Following on from my post here about reducing your grain (especially gluten) intake, this post is about reducing your dairy intake. If you’re lactose intolerant listen up! Similar to grains, I believe we are consuming too much dairy. Dairy is supposed to be an accompaniment to a meal. A little yogurt with breakfast and a sprinkle of feta at dinner is more than enough. Don’t get me wrong, a little dairy each day is good – dairy is a excellent source of protein and yoghurt is great for your gut health as it contains plenty of probiotics. However, we are not meant to drench every meal with cheese and cream and then consume milky drinks after we’ve finished eating. That’s a little too much of one food group for my liking. Unfortunately, that’s exactly what some people’s diet looks like. Also, dairy is inflammatory in nature so too much is not good for our bodies. Rest assured, there are plenty of other ways to get your calcium but that’s a post for another time.

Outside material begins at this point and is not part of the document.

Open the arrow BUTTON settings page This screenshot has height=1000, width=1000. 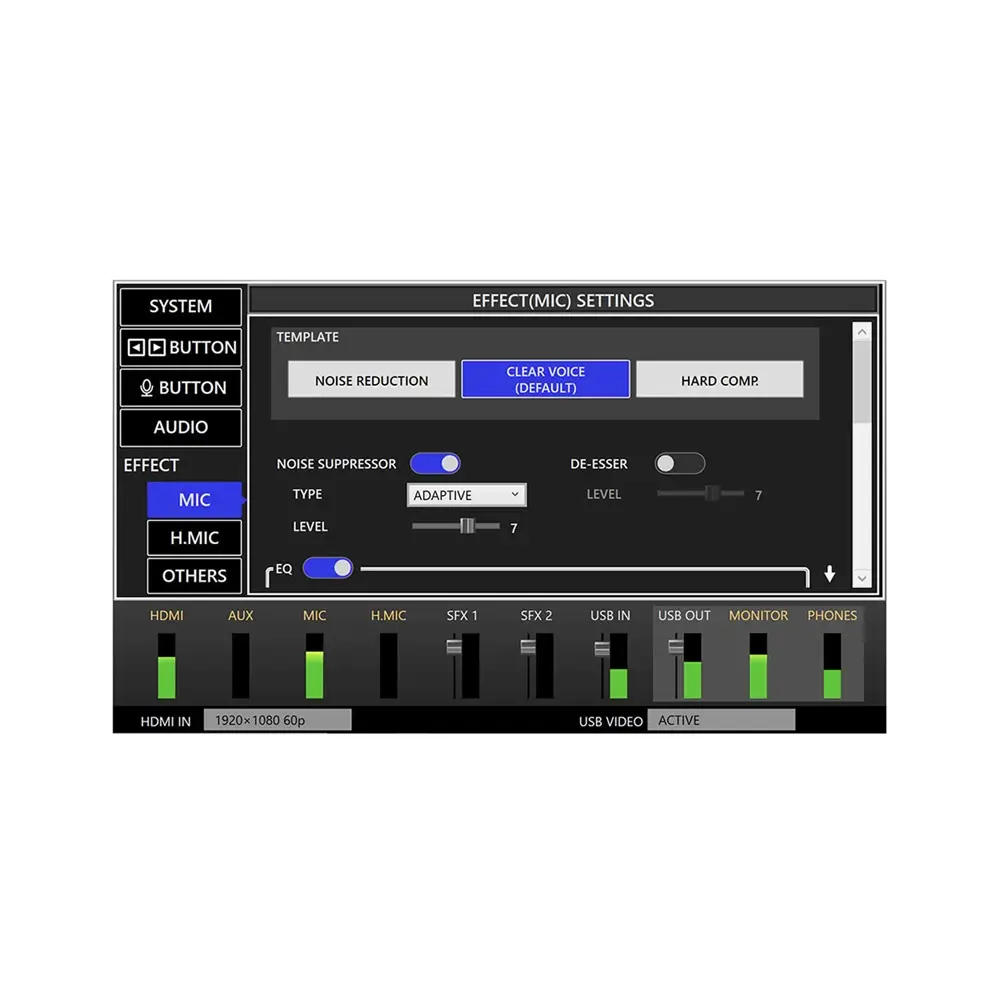tap(181, 347)
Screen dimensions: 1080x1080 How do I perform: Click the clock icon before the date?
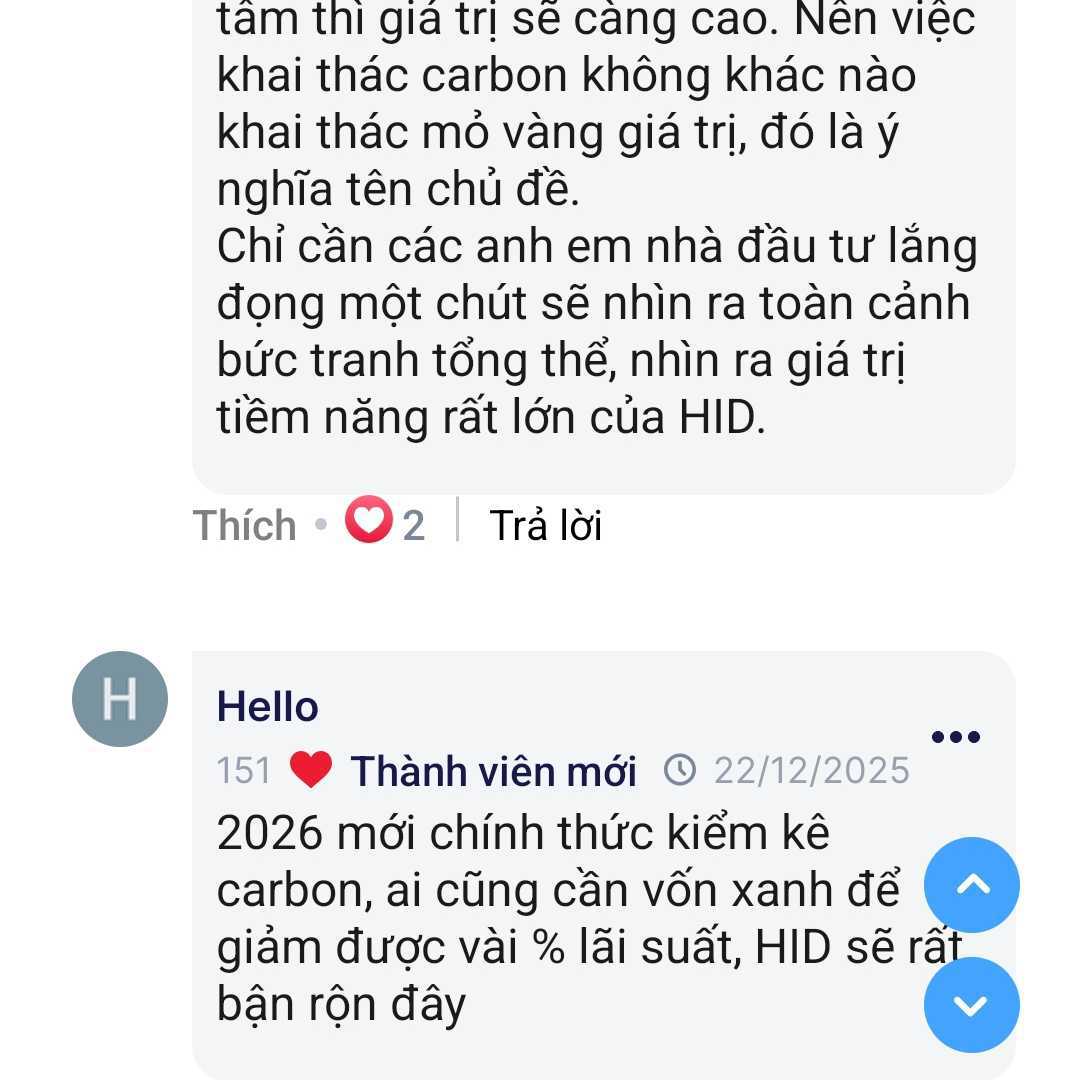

The following ideas will help you reduce your dairy intake:
- Swap cream for coconut milk/cream – see my recipe here.
- Swap milk for nut milk – see my recipe here.
- Swap yoghurt for coconut yoghurt – ask for it at your local health food shop. I buy a brand called Coyo – check them out here.
- Swap ice cream for home made fruit ice cream (see recipe by Jess Ainscough here) or Coyo Coconut Ice Cream.
- Swap cheese for silken tofu (great in cheesecakes – see my recipe here), hummus or cashew nut cheese (see recipe by Whole Foods Market here).
- Swap butter for olive oil or coconut oil (best for cooking) or coconut butter (see recipe by Nom Nom Paleo here) or avocado (best for spreading).
Otherwise if you must have dairy, sheep or goats products are easier to digest as they contain less lactose (sugars) than cows cheese.
Let me know how you go! What’s your favourite dairy free recipe?